It is good for the people of diverse faiths to engage in exploring their common grounds. But acknowledging our common grounds and getting engaged in shared activities should not necessarily lead to a unified faith and worship. Organic unity of all believers requires more than the acknowledgment of common elements in our faiths.
When Jesus prayed, “that they may be one” (John 17) His plea did not mean that oneness should be obtained at whatever cost and without a clear criteria. Jesus never commissioned his followers to look for that one familiar thing in other walks of faith that would make everyone content. He stated repeatedly that his followers ought to seek one kind of unity only: one of which He is the Lord, its center and the only object of adoration.
For me as a follower of Jesus, Jesus is everything that matters, the final destination, purpose and object of God’s revelation, and the all encompassing and living word of God. He is my Priest, my Lord, my Mediator, my Savior, my Redeemer, my soon-coming King, and my God who will “not share His glory with another” (Isaiah 42:8). Jesus is central to my faith. He is not only one piece of doctrinal furniture among many. Looking for Jesus lost in a room richly furnished with many other gods, saints, masters and prophets would mean denying my God and my Lord. It would mean following “another Jesus” and obeying “other gospel”. 2.Corinthians 11:4., Galatians 1:6-9. Invitation to spiritual unity without clearly defined line of separation unavoidably leads to embracing an emasculated, compromised and powerless Jesus.
While the governments, countries, companies and various organizations often unite by applying the common ground principles, the Church of Christ cannot afford to be assimilated within the parameters of some merged spirituality.
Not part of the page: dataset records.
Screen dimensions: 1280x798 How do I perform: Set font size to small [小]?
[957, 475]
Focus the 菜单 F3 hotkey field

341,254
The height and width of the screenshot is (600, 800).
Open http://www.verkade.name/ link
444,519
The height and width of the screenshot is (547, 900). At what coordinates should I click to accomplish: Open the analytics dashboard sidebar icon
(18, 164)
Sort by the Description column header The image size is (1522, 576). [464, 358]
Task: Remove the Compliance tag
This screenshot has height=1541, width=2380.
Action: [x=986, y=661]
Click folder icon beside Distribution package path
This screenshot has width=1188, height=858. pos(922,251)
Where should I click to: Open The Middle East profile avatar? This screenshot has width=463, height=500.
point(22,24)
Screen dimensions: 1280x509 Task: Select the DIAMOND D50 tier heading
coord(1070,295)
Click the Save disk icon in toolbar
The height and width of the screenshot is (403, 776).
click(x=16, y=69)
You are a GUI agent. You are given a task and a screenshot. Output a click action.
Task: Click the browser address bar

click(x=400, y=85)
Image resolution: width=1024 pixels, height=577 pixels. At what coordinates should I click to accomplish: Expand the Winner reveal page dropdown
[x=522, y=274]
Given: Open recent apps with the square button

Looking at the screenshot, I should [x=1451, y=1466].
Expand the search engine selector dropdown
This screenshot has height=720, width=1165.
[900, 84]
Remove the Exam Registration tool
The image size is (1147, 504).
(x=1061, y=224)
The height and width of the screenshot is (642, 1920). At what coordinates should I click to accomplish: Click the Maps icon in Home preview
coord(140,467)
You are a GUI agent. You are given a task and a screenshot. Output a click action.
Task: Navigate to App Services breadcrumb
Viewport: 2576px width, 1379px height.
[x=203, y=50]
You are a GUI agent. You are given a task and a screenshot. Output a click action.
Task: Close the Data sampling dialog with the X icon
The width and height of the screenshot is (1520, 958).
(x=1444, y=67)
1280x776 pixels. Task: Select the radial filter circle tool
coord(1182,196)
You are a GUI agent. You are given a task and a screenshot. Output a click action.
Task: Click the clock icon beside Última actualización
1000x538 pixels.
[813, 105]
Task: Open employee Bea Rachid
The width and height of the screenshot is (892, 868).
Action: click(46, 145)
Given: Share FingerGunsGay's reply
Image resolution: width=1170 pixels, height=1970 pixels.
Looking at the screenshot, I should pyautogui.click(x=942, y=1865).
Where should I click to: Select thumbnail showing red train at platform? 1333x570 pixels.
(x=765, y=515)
Unity negotiated out of a compromise will soon end up in deceit. For if Jesus Christ, the real Jesus who is “the way, the truth and life” (John 14:6) does not seat on the throne, some other fake, parasite “Christ” surely will.
If the early followers of Jesus two thousand years ago were advancing some kind of common-ground-faith, generously shared with the religions of the day, we would have by now all become the vilest pagans with no memory of the Gospel of Jesus. The message and image of Christ would have been devoured beyond recognition. The Old Testament accounts of pagan syncretism, readily and repeatedly embraced by Israel and Judah in the centuries following the breakdown of the Kingdom of Israel soon after the reigns of David and Solomon, more than graphically demonstrate what happens when the revelation of God becomes chocked by a common ground spirituality designed to accommodate everyone and offend none.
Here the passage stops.